Community Property vs Separate Property in California Divorces
Before making any big financial decisions during a divorce, it’s important to be clear on how the state determines what is separate property and what is community property. Separate property includes any assets or property belonging to one spouse before the marriage or inherited or gifted to them during the marriage, while community property includes any assets and debts accumulated by either individual or both spouses together during the marriage. Sometimes separate assets become community assets when the other spouse is given access to a separate account during the marriage or invests significant time and/or money into the other spouse’s property during the marriage. While purchases made after separating are not considered community property, a spouse could claim it as such depending on where the funds to make the purchase came from.
Untangling separate property from community property often becomes challenging as there are many ways that a spouse can claim an interest in property belonging to the other.
Avoiding Extraordinary Expenditures During a Divorce
While it’s possible to purchase a house during the divorce process in California, it’s important to consult with your attorney to ensure you don’t give the appearance of attempting to dispose of assets before equal distribution through extraordinary expenditures. During a California divorce, each spouse is placed under an automatic temporary restraining order (ATRO) which prevents them from making extraordinary expenditures without notifying the other party at least five days before the purchase. An ATRO also prohibits the selling or transferring of property during the divorce process. If buying your new home requires selling your existing home or liquidating other assets, it could negatively impact your divorce agreement and in some cases could result in contempt of court charges.
Will the Courts Consider Your New Home Community Property?
If you wish to purchase a new home during your divorce, you probably don’t plan on sharing it with your soon-to-be-ex-spouse, immediately selling it in order to split the profit, or having to buy out your spouse’s half. In order to ensure that your new home is your own separate property and not subject to division, you must make the purchase after you’ve separated from your spouse. However, there is more to it than that. You must also ensure that the funds you use to buy your new home come only from your own separate property and not from any joint assets.

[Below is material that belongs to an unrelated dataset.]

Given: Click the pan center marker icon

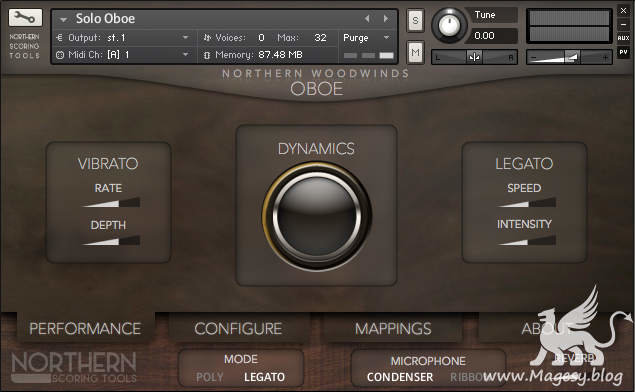Looking at the screenshot, I should pyautogui.click(x=474, y=57).
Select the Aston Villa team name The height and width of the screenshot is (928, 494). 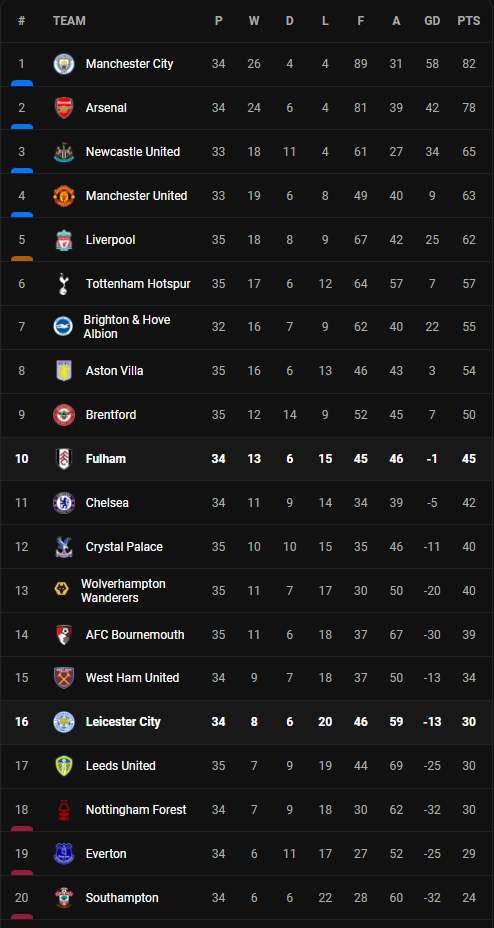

A lawyer can help you ensure that your funding comes strictly from separate sources and not from community property. Often, a San Francisco property division attorney will recommend obtaining a signed document from the spouse acknowledging that they have no claim on your new home to avoid any future claim attempts.
Other Important Considerations When Buying a House During Divorce
It’s important to give careful consideration before making a large purchase during an emotionally turbulent time. Divorce is no time for impulse buying. Be sure you’ve carefully considered the following before making the leap:
- Will your post-divorce budget allow you to comfortably pay the mortgage?
- Will owning a significant asset impact your spousal support amount?
- Will adding the burden of a big move and potential repairs or redecorating be too much to take on emotionally during the divorce process?
- Will the home’s location work well for sharing custody of your children?
If you’ve carefully considered all aspects of new home ownership and followed your attorney’s advice on ensuring your new house is your separate property, there’s no reason you shouldn’t move forward on your new start.